# [Text excerpt]
Method Execution Report for method paintEntries

The example shows a screenshot of Java method paintEntries. It is a recursive method that draws a treemap on a panel to visualize a hierarchy. Try out the interactive example.

A second example describes Java method computeCentroids, which is executed as part of a k-means clustering run.

Create your own reports

Reports can be created easily with a simple two steps process using jar files

1. Method Profiling

The first step is profiling the desired method to collect all the necessary details during its runtime. Profiling can be done in any IDE that supports execution of Java program with virtual machine arguments (e.g., Eclipse IDE). To profile a method, simply execute its Java program and use the MER_Profiler.jar as Java Agent in its virtual machine argument. Pass the profiling method as an argument to MER_Profiler.jar.

Syntax -javaagent:"<absolute path>/MER_Profiler.jar"=<package name>.<class name>.<method name>

Example -javaagent:/Users/Guest/workspace/MER_Profiler.jar=de.uni_stuttgart.infovis.TreeMap.drawTreeMap

After the termination of Java program, the profiler will output an xml file which will contain all the profiling data and details of marked method during its runtime. The name of the xml file will be same as the name of the method which is profiled (e.g., in the above example, the file will be drawTreeMap.xml) and it will be saved in the project directory of its Java program.

2. Report Generation

The next and final step is to generate an execution report of method with the help of profiling data gathered during its execution (e.g., xml file). To generate a report, simply execute runnable jar file MER_Generator. Pass the xml file and path of its Java program directory (e.g., location of source code) as arguments.

Saved data entries:
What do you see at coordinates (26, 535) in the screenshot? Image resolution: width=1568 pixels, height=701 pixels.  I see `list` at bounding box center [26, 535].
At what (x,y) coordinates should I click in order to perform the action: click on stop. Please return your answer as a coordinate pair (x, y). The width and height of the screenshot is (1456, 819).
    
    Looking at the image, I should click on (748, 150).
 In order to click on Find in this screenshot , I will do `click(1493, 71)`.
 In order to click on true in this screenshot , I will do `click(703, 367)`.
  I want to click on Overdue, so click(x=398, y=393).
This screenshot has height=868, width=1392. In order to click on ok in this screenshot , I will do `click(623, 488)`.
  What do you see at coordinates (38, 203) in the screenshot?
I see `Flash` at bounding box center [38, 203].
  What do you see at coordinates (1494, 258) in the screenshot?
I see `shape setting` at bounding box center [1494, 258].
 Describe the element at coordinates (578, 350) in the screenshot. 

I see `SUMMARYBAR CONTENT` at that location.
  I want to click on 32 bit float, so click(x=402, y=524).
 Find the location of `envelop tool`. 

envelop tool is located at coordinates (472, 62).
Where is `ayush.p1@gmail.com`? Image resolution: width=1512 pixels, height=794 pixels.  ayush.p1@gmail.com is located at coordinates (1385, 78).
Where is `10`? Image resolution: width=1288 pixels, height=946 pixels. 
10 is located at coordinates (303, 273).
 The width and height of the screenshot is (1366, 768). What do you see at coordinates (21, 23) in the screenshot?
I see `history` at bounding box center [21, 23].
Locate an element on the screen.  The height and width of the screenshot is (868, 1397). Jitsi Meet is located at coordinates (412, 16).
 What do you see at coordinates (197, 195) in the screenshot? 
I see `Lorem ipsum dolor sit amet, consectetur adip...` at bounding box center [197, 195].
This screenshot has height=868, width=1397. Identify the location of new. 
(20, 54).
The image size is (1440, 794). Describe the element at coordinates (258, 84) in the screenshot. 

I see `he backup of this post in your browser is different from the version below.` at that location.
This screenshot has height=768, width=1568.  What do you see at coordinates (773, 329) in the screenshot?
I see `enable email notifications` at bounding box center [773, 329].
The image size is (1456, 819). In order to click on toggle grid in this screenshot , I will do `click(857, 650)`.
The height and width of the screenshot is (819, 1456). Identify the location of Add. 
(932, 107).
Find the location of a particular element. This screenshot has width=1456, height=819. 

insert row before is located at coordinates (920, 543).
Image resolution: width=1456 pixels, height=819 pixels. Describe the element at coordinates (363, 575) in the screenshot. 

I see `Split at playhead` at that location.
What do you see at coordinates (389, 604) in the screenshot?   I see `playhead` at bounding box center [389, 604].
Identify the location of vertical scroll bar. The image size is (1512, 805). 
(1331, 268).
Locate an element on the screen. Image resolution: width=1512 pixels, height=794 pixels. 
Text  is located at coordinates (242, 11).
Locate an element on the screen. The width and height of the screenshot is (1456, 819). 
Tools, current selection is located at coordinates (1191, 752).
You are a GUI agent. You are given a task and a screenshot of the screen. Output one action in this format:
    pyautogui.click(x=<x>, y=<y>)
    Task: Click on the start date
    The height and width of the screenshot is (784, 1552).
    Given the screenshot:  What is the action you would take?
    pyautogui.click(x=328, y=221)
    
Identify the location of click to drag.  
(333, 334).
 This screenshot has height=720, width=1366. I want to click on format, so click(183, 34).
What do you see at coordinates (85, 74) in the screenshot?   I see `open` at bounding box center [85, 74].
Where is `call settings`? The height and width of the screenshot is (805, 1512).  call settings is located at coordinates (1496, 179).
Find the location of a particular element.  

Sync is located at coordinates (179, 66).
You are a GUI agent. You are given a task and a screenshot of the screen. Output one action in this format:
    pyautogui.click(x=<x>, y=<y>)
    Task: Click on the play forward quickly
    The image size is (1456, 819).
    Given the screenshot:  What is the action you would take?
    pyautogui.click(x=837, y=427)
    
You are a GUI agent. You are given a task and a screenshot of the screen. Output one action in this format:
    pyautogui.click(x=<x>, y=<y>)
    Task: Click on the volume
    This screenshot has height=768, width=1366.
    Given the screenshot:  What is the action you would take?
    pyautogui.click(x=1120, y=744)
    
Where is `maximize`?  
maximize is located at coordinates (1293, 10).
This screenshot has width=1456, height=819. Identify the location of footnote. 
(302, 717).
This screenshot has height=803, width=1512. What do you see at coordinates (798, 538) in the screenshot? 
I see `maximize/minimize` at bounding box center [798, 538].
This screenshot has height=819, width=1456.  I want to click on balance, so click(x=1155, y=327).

# [Actions to take]
a) According to the text on method execution reports, where is the profiler's xml file saved?
b) Please continue the text on method execution reports, starting right after its last sentence.

# [Expected responses]
a) In the project directory of its Java program.

b)
Syntax java -jar <path>/MER_Generator.jar <path>/<method name>.xml <path>/<project name>

Example java -jar MER_Generator.jar workspace/InfoVis/drawTreeMap.xml workspace/InfoVis

It will create a directory “www/” in the working directory with the report (e.g., in the above example, the report will be in www/drawTreeMap/drawTreeMap.html).

Learn more

We published a paper at VISSOFT 2017 that describe the details of our approach. As supplemental material to that, we also provide a detailed specification of the report generation and results from a small user study that we performed to get developers’ feedback on our idea.

Publication

Abstract: To obtain an accurate understanding of a program behavior, developers use a set of tools and techniques such as logging outputs, debuggers, profilers, and visualizations. These support an in-depth analysis of the program behavior, each approach focusing on a different aspect. What is missing, however, is an approach to get an overview of a program execution. As a first step to fill this gap, this paper presents an approach to generate Method Execution Reports. Each report summarizes the execution of a selected method for a specific execution of the program using natural-language text and embedded visualizations. A report provides an overview of the dynamic calls and time consumption related to the selected method. We present a framework to generate these reports and discuss the specific instantiation and phrasing we have chosen. Our results comprise feedback from developers discussing the understandability and usefulness of our approach and a task-based comparison to state-of-the-art solutions.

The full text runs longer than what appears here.